## Description of the task
From the line containing "The width and height of the screenshot is (2576, 1399)." down to the last line of the records below, give every line again without any change.

## Records for the exercise
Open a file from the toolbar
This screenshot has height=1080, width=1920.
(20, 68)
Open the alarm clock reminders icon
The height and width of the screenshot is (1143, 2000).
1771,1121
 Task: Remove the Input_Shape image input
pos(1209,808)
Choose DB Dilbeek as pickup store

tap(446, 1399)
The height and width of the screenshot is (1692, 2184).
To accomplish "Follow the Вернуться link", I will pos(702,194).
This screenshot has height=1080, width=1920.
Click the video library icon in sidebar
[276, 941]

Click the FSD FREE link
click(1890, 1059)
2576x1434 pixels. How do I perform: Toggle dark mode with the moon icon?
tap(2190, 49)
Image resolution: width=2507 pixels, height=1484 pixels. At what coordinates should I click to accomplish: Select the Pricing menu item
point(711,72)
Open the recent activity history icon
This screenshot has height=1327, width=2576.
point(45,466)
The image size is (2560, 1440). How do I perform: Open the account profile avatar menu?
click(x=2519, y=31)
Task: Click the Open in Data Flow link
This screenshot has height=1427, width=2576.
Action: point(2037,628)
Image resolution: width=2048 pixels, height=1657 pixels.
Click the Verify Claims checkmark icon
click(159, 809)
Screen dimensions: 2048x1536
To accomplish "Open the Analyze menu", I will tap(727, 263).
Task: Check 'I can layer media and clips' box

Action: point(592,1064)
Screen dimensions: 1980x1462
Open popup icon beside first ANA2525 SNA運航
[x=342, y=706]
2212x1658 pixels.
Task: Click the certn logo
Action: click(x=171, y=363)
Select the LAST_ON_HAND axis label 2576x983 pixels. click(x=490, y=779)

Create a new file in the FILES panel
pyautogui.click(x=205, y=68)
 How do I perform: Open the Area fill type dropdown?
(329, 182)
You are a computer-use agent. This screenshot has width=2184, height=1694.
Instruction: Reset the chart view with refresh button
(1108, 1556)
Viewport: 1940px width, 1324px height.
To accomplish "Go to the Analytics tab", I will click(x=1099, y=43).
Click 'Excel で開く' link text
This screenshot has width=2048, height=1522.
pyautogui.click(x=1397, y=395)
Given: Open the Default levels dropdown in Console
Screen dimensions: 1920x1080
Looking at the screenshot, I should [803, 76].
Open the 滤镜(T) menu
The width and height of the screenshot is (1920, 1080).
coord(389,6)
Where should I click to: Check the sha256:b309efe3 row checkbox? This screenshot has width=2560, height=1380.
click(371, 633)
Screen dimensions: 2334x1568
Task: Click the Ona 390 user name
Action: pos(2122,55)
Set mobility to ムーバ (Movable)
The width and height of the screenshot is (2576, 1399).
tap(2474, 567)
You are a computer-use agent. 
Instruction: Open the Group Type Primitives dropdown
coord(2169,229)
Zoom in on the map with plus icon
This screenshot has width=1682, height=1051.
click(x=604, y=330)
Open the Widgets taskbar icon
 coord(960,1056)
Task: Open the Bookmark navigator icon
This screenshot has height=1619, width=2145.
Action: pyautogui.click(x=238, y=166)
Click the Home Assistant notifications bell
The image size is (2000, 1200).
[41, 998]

## Task response
The width and height of the screenshot is (2576, 1399).
tap(2474, 567)
You are a computer-use agent. 
Instruction: Open the Group Type Primitives dropdown
coord(2169,229)
Zoom in on the map with plus icon
This screenshot has width=1682, height=1051.
click(x=604, y=330)
Open the Widgets taskbar icon
 coord(960,1056)
Task: Open the Bookmark navigator icon
This screenshot has height=1619, width=2145.
Action: pyautogui.click(x=238, y=166)
Click the Home Assistant notifications bell
The image size is (2000, 1200).
[41, 998]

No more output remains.